On day 5 of hospitalization, branched-chain amino acids were added, and the antibiotic was changed from cefozopran hydrate, a broad-spectrum agent, to meropenem hydrate. Fluid resuscitation and blood glucose control were maintained. By day 6 of hospitalization, the serum ammonia levels had increased to 153 μg/dL, and her impaired consciousness persisted. However, on day 7, ammonia levels had decreased to 89 μg/dL, and the patient's level of consciousness improved. Urine and blood cultures obtained on the first day of admission revealed the presence of the urease-producing bacterium Proteus mirabilis (Table 3), confirming obstructive urinary tract infection as the cause of hyperammonemia. The underlying cause of liver cirrhosis was suspected to be non-alcoholic steatohepatitis (NASH), as antibodies were negative, and a liver biopsy was not performed. Mild liver fibrosis was observed, and the patient presented with compensated cirrhosis.

Table 3.

Antimicrobial Susceptibility of Proteus mirabilis.

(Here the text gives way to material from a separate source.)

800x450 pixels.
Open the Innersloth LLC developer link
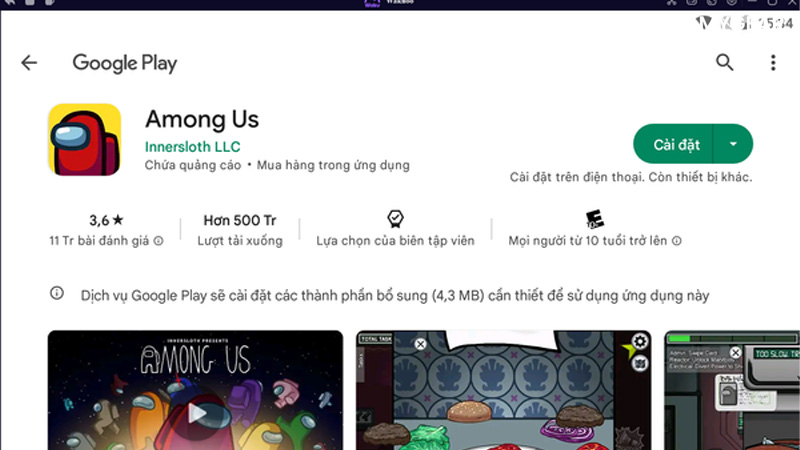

Antibiotic MIC Susceptibility
Ampicillin <8 Susceptible
Piperacillin <8 Susceptible
Ceftriaxone <1 Susceptible
Ceftazidime <4 Susceptible
Cefepime <2 Susceptible
Meropenem <1 Susceptible
Cefmetazole <8 Susceptible
Amikacin <4 Susceptible
Minocycline 8 Intermediate
Levofloxacin <0.5 Susceptible
Flomoxef <8 Susceptible
Sulfamethoxazole/trimethoprim >2 Resistant

Proteus mirabilis with the same antibiotic susceptibility was detected in urine and blood cultures collected on day 1 of admission.

MIC: minimum inhibitory concentration

Meropenem hydrate administration was discontinued on day 14 of hospitalization. During the hospital stay, the WJ catheter was replaced, with modifications made to its length and side holes, on days 17 and 30. On day 21, left retroperitoneal drainage was performed, resulting in daily drainage of 900-1,000 mL of urine. However, the ureteral fistula did not improve, and perinephric urine overflow persisted. Urine culture from the retroperitoneal drain showed the disappearance of P. mirabilis and the presence of Candida albicans. Despite continued retroperitoneal drainage, the urine drainage volume did not decrease.

Given the risk of new infections and decreased activities of daily living (ADL) with the long-term presence of a retroperitoneal drain, as well as complaints of poorly controlled pain, laparoscopic left nephrectomy was performed on day 38. Inflammatory cell infiltration was observed in the renal pelvis and parenchyma, but no malignant findings were observed.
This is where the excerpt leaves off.